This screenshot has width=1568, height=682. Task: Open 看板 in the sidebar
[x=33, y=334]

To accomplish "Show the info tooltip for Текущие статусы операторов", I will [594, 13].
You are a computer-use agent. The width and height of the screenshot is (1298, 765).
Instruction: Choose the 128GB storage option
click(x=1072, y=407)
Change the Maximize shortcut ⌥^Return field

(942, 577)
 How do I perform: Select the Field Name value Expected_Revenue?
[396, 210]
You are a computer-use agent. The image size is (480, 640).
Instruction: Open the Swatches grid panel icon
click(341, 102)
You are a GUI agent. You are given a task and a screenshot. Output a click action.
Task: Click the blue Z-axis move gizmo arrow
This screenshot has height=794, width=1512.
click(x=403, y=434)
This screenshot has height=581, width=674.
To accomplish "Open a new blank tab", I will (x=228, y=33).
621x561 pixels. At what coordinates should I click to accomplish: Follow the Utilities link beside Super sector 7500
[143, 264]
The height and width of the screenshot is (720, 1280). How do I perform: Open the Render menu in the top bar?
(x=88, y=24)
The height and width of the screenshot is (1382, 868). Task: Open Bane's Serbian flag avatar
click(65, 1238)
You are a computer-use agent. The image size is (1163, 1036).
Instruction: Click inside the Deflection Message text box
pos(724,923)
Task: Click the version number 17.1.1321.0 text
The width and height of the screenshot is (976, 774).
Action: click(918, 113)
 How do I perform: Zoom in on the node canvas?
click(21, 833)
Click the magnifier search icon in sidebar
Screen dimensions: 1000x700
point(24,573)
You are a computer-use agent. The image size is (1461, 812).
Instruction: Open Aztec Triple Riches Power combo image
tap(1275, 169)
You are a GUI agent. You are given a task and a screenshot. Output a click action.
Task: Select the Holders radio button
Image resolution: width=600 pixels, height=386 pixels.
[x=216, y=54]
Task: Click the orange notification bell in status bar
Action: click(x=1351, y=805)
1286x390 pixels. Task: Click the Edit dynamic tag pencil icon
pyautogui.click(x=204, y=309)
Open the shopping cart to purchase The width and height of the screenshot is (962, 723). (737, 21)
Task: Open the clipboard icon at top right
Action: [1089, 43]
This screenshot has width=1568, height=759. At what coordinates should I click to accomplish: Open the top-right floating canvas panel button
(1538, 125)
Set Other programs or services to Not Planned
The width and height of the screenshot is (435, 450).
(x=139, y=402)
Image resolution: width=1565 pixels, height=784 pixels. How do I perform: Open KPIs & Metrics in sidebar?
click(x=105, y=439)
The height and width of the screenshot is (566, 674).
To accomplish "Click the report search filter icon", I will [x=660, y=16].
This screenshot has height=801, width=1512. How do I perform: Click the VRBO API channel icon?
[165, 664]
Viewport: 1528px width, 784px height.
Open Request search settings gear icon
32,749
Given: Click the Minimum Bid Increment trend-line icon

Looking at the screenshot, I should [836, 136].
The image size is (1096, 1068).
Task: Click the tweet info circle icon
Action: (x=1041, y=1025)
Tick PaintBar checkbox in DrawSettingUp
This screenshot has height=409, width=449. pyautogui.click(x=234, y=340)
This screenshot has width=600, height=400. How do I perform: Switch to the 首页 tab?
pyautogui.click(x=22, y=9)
◆ ◆ ◆
_Task statement:_ In the entries above, find the line holding "You are a computer-use agent. The width" and the line holding "Task: Click the blue Z-axis move gizmo arrow", then retype exactly those two lines and every line between them, and nothing else.

_Response area:_
You are a computer-use agent. The width and height of the screenshot is (1298, 765).
Instruction: Choose the 128GB storage option
click(x=1072, y=407)
Change the Maximize shortcut ⌥^Return field

(942, 577)
 How do I perform: Select the Field Name value Expected_Revenue?
[396, 210]
You are a computer-use agent. The image size is (480, 640).
Instruction: Open the Swatches grid panel icon
click(341, 102)
You are a GUI agent. You are given a task and a screenshot. Output a click action.
Task: Click the blue Z-axis move gizmo arrow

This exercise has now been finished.